··· SOURCE ···
Pipeline Flow

This page reads like a set play: bring the ball in from the NBA API, validate each possession, stage the data, and fan it out into star-schema outputs that are ready for analysis and distribution.

Playbook cue: The validation checkpoints work like replay review — they stop bad possessions before they become downstream tables.

The shape of the play stays the same across init, daily, monthly, backfill run, and export; only the scope and runtime change.

Entry surface

Read the whole play left to right

Start with

Read the possession left to right

when you need the fast version before any command or table detail.

Entry surface

Check the command lane

Jump to Pipeline commands when you already know the stages and only need the run-mode route.

Entry surface

Focus on guardrails

Use

Read the possession left to right

for the validation checkpoints that stop bad data before it reaches star outputs.
··· STORED DATA ···
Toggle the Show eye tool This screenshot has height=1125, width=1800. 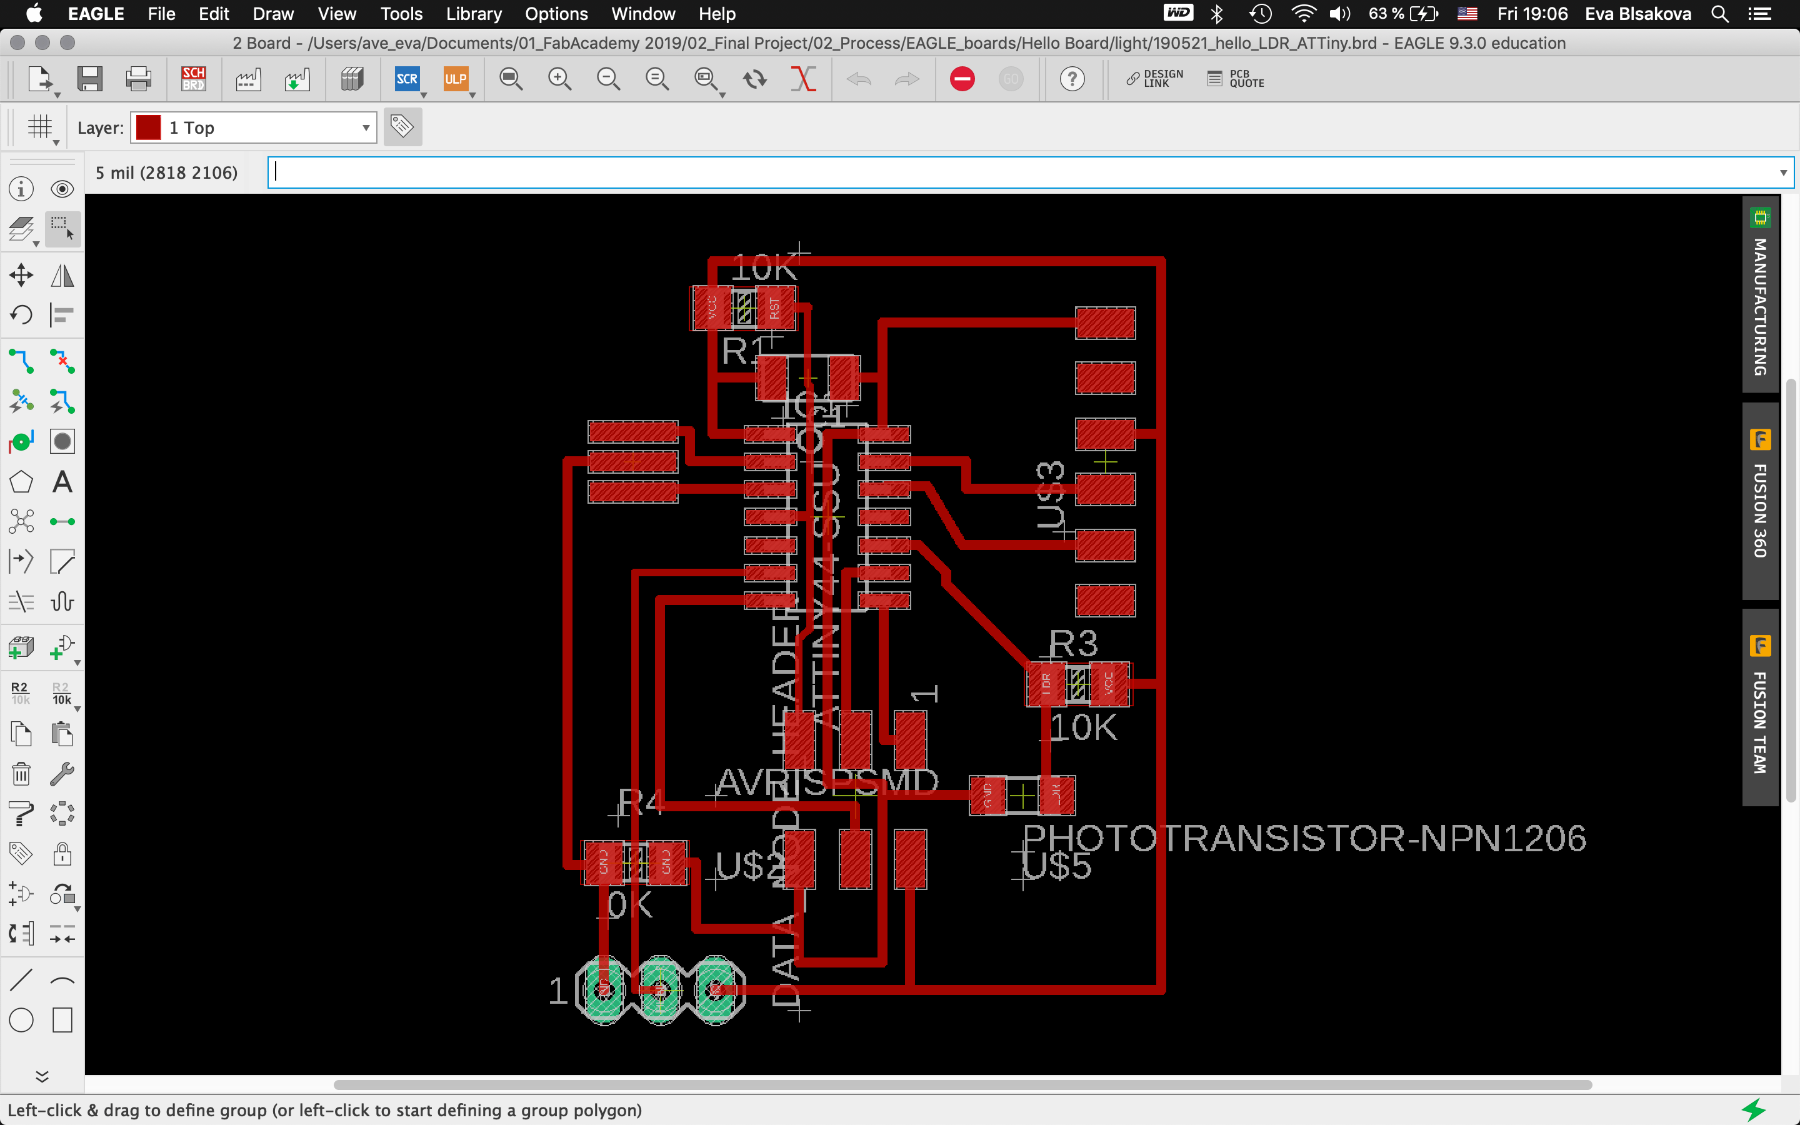[x=62, y=189]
···
TO DO
Reproduce the portion of the Pipeline Flow page between "Read the whole" and "the run-mode route.", inclusive.

SOLVED PROBLEM
Read the whole play left to right

Start with

Read the possession left to right

when you need the fast version before any command or table detail.

Entry surface

Check the command lane

Jump to Pipeline commands when you already know the stages and only need the run-mode route.